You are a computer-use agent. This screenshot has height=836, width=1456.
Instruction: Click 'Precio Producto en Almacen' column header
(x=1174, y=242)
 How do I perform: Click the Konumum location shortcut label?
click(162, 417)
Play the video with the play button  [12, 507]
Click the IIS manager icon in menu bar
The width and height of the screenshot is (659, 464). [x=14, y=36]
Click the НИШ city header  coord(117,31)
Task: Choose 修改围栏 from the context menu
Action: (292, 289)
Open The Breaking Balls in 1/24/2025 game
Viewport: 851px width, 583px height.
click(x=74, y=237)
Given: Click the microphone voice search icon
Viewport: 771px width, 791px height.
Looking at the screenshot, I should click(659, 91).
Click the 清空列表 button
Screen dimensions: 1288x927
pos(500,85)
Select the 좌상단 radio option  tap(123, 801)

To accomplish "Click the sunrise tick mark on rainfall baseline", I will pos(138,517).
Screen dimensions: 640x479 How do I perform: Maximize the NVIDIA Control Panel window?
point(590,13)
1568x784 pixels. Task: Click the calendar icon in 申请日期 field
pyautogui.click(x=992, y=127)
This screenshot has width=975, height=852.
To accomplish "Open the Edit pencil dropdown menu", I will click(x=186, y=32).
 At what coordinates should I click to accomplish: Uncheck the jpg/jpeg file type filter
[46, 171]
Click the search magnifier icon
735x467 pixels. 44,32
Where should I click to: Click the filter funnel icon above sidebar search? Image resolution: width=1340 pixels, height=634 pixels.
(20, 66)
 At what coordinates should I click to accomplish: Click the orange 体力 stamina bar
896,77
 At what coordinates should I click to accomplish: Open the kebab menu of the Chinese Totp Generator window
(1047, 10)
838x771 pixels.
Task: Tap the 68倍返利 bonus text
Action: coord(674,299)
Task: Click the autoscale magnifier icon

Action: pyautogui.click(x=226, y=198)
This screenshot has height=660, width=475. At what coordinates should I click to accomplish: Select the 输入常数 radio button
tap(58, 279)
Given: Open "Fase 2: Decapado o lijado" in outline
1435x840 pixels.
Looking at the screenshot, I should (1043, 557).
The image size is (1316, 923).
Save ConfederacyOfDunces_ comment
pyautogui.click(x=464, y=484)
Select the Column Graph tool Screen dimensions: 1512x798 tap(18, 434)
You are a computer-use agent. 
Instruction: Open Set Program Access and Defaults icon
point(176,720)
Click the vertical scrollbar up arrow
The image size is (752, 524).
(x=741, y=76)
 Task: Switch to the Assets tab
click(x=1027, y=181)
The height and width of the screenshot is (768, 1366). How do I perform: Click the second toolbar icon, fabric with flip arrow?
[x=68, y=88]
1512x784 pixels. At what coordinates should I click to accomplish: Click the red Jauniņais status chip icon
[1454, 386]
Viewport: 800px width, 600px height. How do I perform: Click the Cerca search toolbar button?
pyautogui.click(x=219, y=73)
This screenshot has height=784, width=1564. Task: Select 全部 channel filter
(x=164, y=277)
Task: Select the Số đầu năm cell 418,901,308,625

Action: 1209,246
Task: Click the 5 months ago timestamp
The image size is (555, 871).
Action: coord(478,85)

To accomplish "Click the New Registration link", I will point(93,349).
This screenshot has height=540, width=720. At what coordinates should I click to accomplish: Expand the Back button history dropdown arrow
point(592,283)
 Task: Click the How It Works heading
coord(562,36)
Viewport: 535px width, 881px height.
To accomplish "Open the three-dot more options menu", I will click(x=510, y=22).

┄┄┄┄┄┄

Task to carry out:
Copy out all of the records above again, word for word and line for line.

Solution for this task:
You are a computer-use agent. This screenshot has height=836, width=1456.
Instruction: Click 'Precio Producto en Almacen' column header
(x=1174, y=242)
 How do I perform: Click the Konumum location shortcut label?
click(162, 417)
Play the video with the play button  [12, 507]
Click the IIS manager icon in menu bar
The width and height of the screenshot is (659, 464). [x=14, y=36]
Click the НИШ city header  coord(117,31)
Task: Choose 修改围栏 from the context menu
Action: (292, 289)
Open The Breaking Balls in 1/24/2025 game
Viewport: 851px width, 583px height.
click(x=74, y=237)
Given: Click the microphone voice search icon
Viewport: 771px width, 791px height.
Looking at the screenshot, I should click(659, 91).
Click the 清空列表 button
Screen dimensions: 1288x927
pos(500,85)
Select the 좌상단 radio option  tap(123, 801)

To accomplish "Click the sunrise tick mark on rainfall baseline", I will pos(138,517).
Screen dimensions: 640x479 How do I perform: Maximize the NVIDIA Control Panel window?
point(590,13)
1568x784 pixels. Task: Click the calendar icon in 申请日期 field
pyautogui.click(x=992, y=127)
This screenshot has width=975, height=852.
To accomplish "Open the Edit pencil dropdown menu", I will click(x=186, y=32).
 At what coordinates should I click to accomplish: Uncheck the jpg/jpeg file type filter
[46, 171]
Click the search magnifier icon
735x467 pixels. 44,32
Where should I click to: Click the filter funnel icon above sidebar search? Image resolution: width=1340 pixels, height=634 pixels.
(20, 66)
 At what coordinates should I click to accomplish: Click the orange 体力 stamina bar
896,77
 At what coordinates should I click to accomplish: Open the kebab menu of the Chinese Totp Generator window
(1047, 10)
838x771 pixels.
Task: Tap the 68倍返利 bonus text
Action: coord(674,299)
Task: Click the autoscale magnifier icon

Action: pyautogui.click(x=226, y=198)
This screenshot has height=660, width=475. At what coordinates should I click to accomplish: Select the 输入常数 radio button
tap(58, 279)
Given: Open "Fase 2: Decapado o lijado" in outline
1435x840 pixels.
Looking at the screenshot, I should (1043, 557).
The image size is (1316, 923).
Save ConfederacyOfDunces_ comment
pyautogui.click(x=464, y=484)
Select the Column Graph tool Screen dimensions: 1512x798 tap(18, 434)
You are a computer-use agent. 
Instruction: Open Set Program Access and Defaults icon
point(176,720)
Click the vertical scrollbar up arrow
The image size is (752, 524).
(x=741, y=76)
 Task: Switch to the Assets tab
click(x=1027, y=181)
The height and width of the screenshot is (768, 1366). How do I perform: Click the second toolbar icon, fabric with flip arrow?
[x=68, y=88]
1512x784 pixels. At what coordinates should I click to accomplish: Click the red Jauniņais status chip icon
[1454, 386]
Viewport: 800px width, 600px height. How do I perform: Click the Cerca search toolbar button?
pyautogui.click(x=219, y=73)
This screenshot has height=784, width=1564. Task: Select 全部 channel filter
(x=164, y=277)
Task: Select the Số đầu năm cell 418,901,308,625

Action: 1209,246
Task: Click the 5 months ago timestamp
The image size is (555, 871).
Action: coord(478,85)

To accomplish "Click the New Registration link", I will point(93,349).
This screenshot has height=540, width=720. At what coordinates should I click to accomplish: Expand the Back button history dropdown arrow
point(592,283)
 Task: Click the How It Works heading
coord(562,36)
Viewport: 535px width, 881px height.
To accomplish "Open the three-dot more options menu", I will click(x=510, y=22).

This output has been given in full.